MIT researchers seem to be developing a retinal implant that could aid in restoring some amount of vision that may be necessary to certain groups of blind people.
The eye implant may be designed for people who seem to have lost their vision from retinitis pigmentosa or age-related macular degeneration which are supposed to be two of the primary causes of blindness. The retinal prosthesis could carry out the function of lost retinal cells by apparently electrically stimulating the nerve cells that may usually transmit visual input from the retina to the brain.
This chip may not restore normal vision but it could assist blind people in navigating the room more easily or to help walk down a sidewalk.
Shawn Kelly, a researcher in MIT’s Research Laboratory for Electronics and member of the Boston Retinal Implant Project, commented, “Anything that could help them see a little better and let them identify objects and move around a room would be an enormous help.”
This research team includes scientists, engineers and ophthalmologists from Massachusetts Eye and Ear Infirmary, the Boston VA Medical Center and Cornell as well as MIT. This development of retinal implant has apparently been worked upon since the past 20 years. This research was led by John Wyatt, who is an MIT professor of electrical engineer.
Patients who were given the implant could wear a pair of glasses which is attached to a camera that may send images to a microchip which is supposedly fastened to the eyeball. The glasses may also comprise of a coil that could wirelessly send out power to receiving coils enclosing the eyeball.
When visual information is received by the microchip, it may trigger electrodes that could stimulate nerve cells in the regions of the retina equivalent to the features of the visual scene. The electrodes could directly activate optical nerves that may transmit signals to the brain, and apparently sidestep the damaged layers of retina.
One question that remains unanswered is what type of vision this direct electrical stimulation apparently generates. This question started to find an answer when about 10 years ago, the research team supposedly attached electrodes to the retinas of six blind patients for many hours.

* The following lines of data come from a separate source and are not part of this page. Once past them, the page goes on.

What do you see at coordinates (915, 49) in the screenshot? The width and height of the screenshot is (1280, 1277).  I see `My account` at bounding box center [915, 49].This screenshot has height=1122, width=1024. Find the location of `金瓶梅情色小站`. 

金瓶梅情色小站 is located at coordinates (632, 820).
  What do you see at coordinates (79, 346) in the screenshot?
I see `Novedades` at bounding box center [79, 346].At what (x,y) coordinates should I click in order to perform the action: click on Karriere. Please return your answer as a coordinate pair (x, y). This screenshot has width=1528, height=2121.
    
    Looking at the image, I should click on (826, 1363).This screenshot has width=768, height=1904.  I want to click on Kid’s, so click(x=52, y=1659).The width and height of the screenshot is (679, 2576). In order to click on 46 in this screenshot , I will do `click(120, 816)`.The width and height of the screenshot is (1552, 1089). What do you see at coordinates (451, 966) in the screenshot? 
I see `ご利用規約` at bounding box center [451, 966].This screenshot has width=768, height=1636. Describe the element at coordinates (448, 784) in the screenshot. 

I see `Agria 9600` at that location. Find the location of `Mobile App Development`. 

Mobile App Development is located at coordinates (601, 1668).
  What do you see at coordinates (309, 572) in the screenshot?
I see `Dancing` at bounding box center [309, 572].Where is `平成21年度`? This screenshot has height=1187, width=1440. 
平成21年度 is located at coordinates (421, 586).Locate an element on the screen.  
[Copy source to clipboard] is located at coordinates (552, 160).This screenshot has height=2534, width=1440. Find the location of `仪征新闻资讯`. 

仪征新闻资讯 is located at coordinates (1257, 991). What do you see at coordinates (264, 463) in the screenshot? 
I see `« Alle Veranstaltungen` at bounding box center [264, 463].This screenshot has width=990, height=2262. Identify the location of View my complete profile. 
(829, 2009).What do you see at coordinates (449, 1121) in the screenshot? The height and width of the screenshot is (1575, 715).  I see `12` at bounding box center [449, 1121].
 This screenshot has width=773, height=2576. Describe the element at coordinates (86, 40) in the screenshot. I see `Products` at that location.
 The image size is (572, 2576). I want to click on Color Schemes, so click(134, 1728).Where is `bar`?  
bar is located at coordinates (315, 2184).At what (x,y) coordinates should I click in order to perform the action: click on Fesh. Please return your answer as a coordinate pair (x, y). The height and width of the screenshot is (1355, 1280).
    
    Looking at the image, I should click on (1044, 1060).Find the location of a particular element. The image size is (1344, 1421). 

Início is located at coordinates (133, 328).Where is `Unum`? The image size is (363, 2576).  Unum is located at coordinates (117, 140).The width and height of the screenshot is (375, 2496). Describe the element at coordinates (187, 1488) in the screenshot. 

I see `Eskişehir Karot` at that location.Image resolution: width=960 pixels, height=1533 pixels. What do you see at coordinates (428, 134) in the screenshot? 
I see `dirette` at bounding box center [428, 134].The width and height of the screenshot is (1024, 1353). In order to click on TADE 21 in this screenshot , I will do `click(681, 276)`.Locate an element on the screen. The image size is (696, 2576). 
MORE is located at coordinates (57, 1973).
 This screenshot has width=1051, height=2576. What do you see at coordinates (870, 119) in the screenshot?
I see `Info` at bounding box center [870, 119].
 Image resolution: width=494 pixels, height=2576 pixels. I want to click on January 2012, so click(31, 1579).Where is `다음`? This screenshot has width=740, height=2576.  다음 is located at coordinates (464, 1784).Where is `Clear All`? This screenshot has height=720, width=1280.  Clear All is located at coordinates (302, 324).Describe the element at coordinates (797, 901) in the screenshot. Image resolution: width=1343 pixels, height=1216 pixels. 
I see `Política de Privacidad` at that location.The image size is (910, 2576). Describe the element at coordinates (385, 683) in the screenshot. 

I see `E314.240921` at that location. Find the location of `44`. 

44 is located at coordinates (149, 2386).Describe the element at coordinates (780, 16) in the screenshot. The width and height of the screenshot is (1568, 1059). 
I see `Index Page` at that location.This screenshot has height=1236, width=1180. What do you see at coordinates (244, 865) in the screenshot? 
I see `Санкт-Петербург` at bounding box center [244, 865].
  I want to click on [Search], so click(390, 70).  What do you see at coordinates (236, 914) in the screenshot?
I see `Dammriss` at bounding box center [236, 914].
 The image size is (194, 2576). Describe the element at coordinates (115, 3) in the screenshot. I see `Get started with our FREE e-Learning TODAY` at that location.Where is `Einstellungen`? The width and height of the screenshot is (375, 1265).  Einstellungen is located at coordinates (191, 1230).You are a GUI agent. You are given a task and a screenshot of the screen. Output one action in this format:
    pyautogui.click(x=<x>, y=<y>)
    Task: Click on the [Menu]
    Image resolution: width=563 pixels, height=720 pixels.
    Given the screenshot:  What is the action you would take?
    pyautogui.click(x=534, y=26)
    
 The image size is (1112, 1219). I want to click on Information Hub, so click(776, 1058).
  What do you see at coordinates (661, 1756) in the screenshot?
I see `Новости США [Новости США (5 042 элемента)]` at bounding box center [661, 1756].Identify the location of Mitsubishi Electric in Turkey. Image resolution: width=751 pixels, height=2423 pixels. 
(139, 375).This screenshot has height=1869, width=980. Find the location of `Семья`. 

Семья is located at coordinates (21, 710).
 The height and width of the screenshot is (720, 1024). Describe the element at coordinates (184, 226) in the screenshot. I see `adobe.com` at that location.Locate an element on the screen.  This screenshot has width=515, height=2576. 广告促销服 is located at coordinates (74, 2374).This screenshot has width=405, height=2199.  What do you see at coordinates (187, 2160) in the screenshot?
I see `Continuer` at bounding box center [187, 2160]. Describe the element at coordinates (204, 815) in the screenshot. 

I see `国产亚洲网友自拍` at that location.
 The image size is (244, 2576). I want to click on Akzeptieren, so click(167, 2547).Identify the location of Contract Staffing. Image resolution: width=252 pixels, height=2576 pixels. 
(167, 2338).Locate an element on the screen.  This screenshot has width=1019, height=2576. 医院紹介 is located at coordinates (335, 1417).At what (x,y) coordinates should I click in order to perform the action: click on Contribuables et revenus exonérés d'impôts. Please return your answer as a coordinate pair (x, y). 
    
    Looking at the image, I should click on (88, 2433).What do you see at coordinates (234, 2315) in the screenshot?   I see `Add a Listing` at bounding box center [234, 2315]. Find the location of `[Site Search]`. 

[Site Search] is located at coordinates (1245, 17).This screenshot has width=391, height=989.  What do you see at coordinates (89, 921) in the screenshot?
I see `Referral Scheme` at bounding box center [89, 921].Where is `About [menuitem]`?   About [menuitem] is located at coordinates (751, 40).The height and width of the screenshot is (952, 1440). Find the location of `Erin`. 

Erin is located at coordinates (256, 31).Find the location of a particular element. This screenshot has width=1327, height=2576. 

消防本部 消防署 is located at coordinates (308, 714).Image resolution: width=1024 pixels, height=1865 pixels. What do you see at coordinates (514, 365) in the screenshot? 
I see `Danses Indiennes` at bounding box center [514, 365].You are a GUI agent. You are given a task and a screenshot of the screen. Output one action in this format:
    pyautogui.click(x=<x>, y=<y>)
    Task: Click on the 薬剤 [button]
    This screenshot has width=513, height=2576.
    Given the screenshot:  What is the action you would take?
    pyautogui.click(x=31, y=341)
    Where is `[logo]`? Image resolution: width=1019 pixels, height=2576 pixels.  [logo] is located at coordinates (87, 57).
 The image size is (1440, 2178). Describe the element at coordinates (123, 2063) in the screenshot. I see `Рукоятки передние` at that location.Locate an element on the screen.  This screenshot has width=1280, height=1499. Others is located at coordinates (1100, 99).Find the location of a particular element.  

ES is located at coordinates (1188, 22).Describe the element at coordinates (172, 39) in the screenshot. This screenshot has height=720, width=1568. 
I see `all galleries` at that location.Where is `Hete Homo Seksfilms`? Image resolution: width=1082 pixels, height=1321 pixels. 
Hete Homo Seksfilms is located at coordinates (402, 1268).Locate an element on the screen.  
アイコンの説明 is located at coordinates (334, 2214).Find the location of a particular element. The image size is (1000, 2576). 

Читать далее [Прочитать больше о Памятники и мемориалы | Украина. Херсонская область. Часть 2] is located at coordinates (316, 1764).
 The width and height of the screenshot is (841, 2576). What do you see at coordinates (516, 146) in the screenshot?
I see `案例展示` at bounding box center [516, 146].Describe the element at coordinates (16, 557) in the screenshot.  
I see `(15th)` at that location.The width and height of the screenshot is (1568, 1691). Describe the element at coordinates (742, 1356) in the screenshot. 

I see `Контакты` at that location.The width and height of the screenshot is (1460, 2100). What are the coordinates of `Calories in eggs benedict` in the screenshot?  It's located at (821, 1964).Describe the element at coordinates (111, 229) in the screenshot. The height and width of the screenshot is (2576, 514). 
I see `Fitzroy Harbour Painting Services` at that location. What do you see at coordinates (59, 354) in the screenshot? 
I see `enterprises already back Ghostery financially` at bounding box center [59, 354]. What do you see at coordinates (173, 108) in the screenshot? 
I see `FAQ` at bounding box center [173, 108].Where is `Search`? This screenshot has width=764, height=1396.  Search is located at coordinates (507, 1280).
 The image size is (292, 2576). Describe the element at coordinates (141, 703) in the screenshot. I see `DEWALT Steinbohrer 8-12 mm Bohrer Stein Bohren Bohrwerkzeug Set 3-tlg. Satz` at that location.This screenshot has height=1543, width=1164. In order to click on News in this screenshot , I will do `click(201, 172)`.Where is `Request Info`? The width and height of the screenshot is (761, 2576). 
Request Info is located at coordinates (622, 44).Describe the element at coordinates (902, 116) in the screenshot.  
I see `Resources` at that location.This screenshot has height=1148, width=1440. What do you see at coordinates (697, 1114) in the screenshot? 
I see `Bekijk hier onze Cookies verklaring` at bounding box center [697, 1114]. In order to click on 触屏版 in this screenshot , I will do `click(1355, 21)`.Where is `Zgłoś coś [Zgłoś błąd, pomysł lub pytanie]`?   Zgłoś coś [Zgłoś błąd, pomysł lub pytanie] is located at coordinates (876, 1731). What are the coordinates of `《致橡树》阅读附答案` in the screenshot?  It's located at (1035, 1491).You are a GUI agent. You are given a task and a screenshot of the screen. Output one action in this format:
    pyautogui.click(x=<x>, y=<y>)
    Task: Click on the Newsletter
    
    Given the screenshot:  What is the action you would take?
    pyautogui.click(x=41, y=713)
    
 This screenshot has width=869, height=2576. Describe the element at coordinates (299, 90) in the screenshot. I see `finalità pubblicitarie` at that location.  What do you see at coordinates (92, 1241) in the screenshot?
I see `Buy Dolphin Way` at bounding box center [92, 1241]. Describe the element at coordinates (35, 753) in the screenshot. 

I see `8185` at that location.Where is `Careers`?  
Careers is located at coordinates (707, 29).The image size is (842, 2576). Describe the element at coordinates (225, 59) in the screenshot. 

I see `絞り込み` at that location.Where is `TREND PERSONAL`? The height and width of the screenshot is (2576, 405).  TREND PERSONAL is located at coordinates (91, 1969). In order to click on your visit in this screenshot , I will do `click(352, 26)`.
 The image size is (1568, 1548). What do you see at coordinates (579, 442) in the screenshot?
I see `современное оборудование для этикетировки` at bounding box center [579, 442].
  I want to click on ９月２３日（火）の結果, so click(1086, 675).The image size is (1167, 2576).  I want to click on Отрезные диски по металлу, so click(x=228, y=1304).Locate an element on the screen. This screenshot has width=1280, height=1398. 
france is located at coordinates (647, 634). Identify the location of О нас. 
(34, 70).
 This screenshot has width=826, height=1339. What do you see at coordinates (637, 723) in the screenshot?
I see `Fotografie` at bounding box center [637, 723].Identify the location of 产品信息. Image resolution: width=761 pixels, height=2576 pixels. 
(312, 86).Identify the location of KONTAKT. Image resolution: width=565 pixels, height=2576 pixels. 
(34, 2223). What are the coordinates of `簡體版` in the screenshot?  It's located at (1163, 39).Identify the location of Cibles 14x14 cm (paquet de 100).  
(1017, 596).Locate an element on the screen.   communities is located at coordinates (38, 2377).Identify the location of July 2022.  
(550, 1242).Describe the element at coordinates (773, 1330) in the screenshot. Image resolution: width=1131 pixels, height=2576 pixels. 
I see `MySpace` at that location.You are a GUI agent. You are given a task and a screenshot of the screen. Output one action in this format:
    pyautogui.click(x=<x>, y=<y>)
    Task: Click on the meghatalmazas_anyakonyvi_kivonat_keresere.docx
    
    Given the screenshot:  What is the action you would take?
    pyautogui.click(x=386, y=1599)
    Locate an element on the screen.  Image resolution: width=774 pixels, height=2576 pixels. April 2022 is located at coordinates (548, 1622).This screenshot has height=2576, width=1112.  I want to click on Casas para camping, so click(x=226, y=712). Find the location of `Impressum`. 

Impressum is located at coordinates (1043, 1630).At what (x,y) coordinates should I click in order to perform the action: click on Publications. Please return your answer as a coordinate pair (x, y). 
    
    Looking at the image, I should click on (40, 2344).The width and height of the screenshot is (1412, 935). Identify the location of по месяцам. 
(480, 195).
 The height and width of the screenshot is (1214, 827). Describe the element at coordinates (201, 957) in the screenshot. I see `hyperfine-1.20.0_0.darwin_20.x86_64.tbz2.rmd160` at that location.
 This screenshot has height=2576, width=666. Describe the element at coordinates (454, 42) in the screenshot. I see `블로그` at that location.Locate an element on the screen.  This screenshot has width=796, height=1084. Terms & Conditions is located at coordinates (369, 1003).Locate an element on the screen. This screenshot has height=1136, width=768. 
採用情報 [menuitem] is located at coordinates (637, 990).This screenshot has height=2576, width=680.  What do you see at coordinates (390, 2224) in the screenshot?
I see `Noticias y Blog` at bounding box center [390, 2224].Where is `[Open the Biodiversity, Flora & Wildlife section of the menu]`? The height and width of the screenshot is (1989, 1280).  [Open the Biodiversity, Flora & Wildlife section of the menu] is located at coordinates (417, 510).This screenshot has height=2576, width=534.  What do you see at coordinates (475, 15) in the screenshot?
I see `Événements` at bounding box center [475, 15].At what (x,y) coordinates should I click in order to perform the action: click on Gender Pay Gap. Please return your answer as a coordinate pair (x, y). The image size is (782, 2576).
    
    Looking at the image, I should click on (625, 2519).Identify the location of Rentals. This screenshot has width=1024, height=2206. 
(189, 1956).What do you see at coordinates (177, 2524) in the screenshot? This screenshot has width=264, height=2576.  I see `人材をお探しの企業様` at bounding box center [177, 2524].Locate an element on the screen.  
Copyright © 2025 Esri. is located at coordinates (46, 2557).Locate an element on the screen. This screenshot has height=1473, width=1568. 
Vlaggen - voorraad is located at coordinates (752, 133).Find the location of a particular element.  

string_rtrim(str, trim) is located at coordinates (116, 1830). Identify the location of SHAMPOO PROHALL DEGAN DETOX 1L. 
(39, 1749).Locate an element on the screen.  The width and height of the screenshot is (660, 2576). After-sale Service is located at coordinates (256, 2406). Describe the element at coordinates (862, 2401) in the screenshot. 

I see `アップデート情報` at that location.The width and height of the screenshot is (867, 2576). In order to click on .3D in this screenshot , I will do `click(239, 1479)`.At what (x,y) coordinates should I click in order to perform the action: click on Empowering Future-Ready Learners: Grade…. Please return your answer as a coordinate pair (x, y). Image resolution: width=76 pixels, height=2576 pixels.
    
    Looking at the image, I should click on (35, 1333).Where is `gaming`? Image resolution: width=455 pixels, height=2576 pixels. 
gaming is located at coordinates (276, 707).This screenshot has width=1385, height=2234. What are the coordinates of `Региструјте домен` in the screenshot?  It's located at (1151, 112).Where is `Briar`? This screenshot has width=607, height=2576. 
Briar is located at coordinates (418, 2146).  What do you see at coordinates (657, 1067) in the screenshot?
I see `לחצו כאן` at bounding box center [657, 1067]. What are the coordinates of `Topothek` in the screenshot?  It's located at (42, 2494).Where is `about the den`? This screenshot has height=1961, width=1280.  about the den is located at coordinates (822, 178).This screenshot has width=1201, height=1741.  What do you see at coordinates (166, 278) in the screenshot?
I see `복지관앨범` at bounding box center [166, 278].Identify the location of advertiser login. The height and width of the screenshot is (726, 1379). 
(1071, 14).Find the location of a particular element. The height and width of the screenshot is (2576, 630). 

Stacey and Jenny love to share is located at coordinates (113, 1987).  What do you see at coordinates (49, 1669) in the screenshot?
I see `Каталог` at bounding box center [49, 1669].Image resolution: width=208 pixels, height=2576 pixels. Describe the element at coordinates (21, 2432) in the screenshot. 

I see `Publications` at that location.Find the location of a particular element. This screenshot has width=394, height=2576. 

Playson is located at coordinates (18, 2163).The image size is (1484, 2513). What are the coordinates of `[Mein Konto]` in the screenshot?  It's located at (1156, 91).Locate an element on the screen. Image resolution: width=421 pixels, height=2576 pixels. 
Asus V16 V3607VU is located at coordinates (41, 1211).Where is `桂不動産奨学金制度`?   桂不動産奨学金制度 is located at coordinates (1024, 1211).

When the electrodes were apparently stimulated, patients accounted to seeing a few number of ‘clouds’ or ‘drops of blood’ in their field of vision, and the amount of clouds or blood drops they described apparently matched to the quantity of electrodes that were supposedly activated. When the stimulus was absent, the patients apparently could not see anything. Those tests apparently established that retinal stimulation may bring about some type of organized vision in blind patients. But additional testing may be required to decide how helpful that vision may be.
After some initial tests, the researchers apparently began to create an implantable chip, which could let them conduct more long-term tests. Their objective is to supposedly generate a chip that could be entrenched for at least 10 years.
The researchers supposedly face a big challenge of designing a surgical procedure and implant that may not harm the eye. In their early models, the electrodes were apparently joined directly atop the retina within the eye, which may carry additional possibility of injuring the delicate retina. It has been described that in the latest version, the implant is apparently fastened to the outside of the eye and the electrodes may be fixed behind the eye.
That subretinal location apparently decreases the danger of destroying the retina and might need a less invasive surgical procedure. This is believed to be one of the main differences between the MIT implant and retinal prostheses which are supposedly being created by other research groups.
The latest MIT model has another feature that may be important. The chip is now apparently restricted in a hermetically sealed titanium case. The earlier versions were supposedly covered in silicone, which may gradually let water to leak in and injure the circuitry.
While the researchers have apparently not yet started any long-term tests on humans, they have supposedly tested the device in Yucatan miniature pigs, which have approximately similar size eyeballs as humans. Those tests are only supposed to find out whether the implants remain useful and safe and are not designed to watch whether the pigs react to stimuli to their optic nerves.
Wyatt and Kelly anticipate that once human trials commence and blind patients could provide feedback on what they’re seeing, they may discover much more about how to the configure the algorithm implemented by the chip to apparently generate functional vision.
This finding has been published in the October issue of IEEE Transactions on Biomedical Engineering.